Mi desesperada y torpe declaración a Nené en plena selva fue el hazme reír de la excursión. Le dije que si me aceptaba la iba a poner a dormir en hamaca. Y ella, que era bella y de la flor y nata de la decencia, consideró que mi propuesta aparte de ordinaria era un atentado contra sus costumbres de mujer recatada y de clase alta.
– ¿Dormir en hamaca, Yo?
En cuarto semestre me arrolló un bus de Murillo y perdí a mis condiscípulas de ese primer grupo, hasta que Facebook nos volvió a juntar.

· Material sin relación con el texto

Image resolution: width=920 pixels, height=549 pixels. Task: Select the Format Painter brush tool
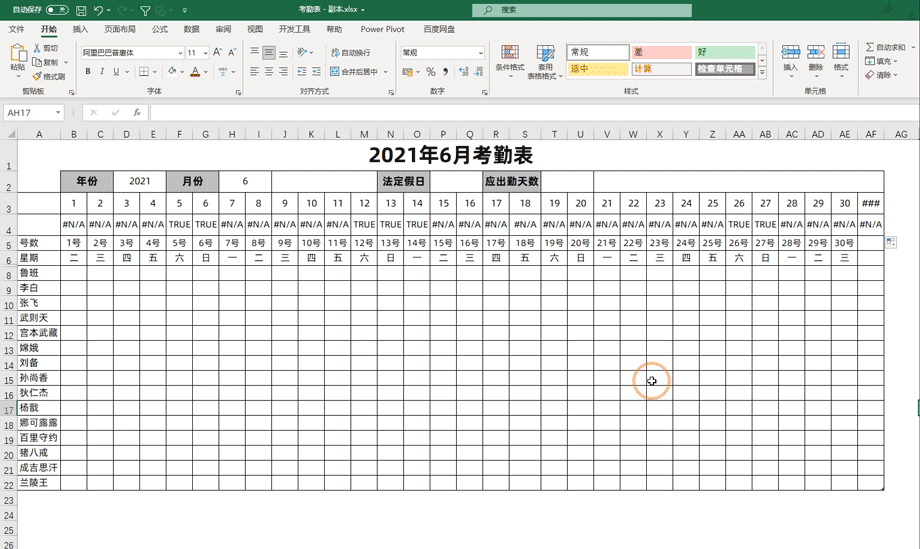point(47,76)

Así andaba yo, solitario y sin rumbo, por los pasillos de la universidad, con las manos en los bolsillos, hasta que una mañana ví a una hermosa mujer de pelo ensortijado y ojos gatunos, alta y caderona. Ella estaba con los codos apoyados sobre la verja que protegía el pasillo, mirando distraída hacía el vacío, en el cuarto piso. Me le acerqué, rompiendo mi timidez de aquella época y empecé a dialogar con ella.
Cuando me dijo que era de San Jacinto quedé helado. Rosario Meléndez Tapia, se me perdió algunos años. No sé sobre más detalles de aquel acercamiento, porque hay escenas que me son borrosas. Ella iba casi al final de la carrera y estaba muy bien relacionada.

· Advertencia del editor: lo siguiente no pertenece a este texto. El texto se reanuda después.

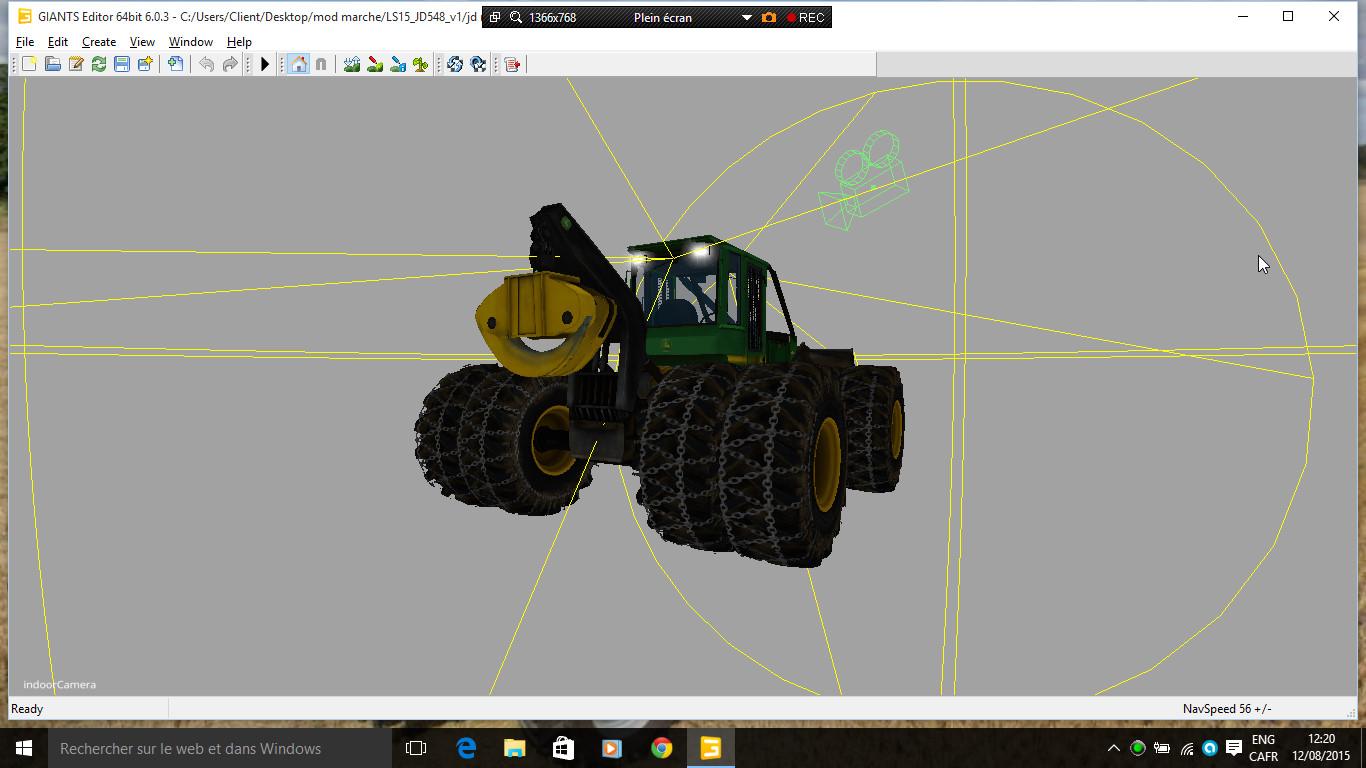Start recording with the REC button
This screenshot has height=768, width=1366.
tap(805, 17)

Después coincidimos por algún tiempo en la cálida y estrecha sala de redacción del periódico El Universal, en la calle San Juan de Dios, en Cartagena, que reunió a algunos de los mejores periodistas del Caribe, cómo Luis Roncallo, Alberto Salcedo Ramos, Jorge García Usta, Gustavo Tatis Guerra, Jorge Escalante El Panty, Milton Pérez de La Rosa, Manuel Pedraza y a Germán Mendoza Diago.
Yo hacía la página judicial, aún era escurridizo y andaba detrás de la sangre.

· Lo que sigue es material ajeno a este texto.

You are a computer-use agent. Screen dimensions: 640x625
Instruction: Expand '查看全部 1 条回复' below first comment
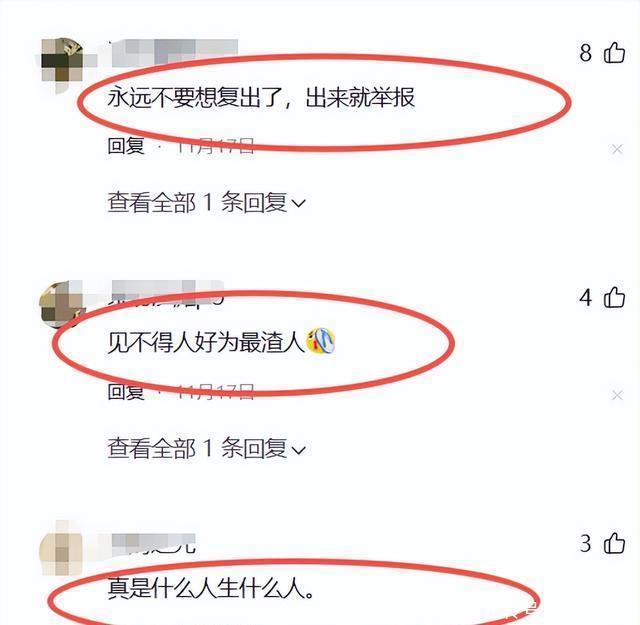coord(206,202)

Las tertulias que se formaban en el pasillo del balcón que conducía a la sala de redacción, con mirada a un jardincito, por dónde veíamos bajar las cuartillas para el levante de textos e impresora eran de miedo.
Rosario Meléndez, hoy mi comadre, pues fue madrina de mi matrimonio, dió el salto al periódico El Tiempo y desde entonces se convirtió en una de las mejores periodistas y relacionista del Caribe, ahora en la academia como jefe de prensa de la UTB, dónde cumple una maravillosa labor, siempre pendiente de sus colegas.
Es ella el alma y nervio de ese contacto tan necesario de la academia con el periodismo, organizando anualmente unos seminarios formidables con sus colegas e invitados especiales.
Después de la corta coincidencia en El Universal, Rosario se me perdió hasta que en uno de mis habituales extravíos, alguna vez que andaba de reportero por el hospital Universitario, me di de cara con la tienda San Jacinto. Resultó ser la tienda de su familia. El pueblo nos volvió a unir porque los Mochos no queremos fiesta con nuestro pueblo.
Y yo no quiero fiesta con Rosario, un nombre al que le seguimos cantando.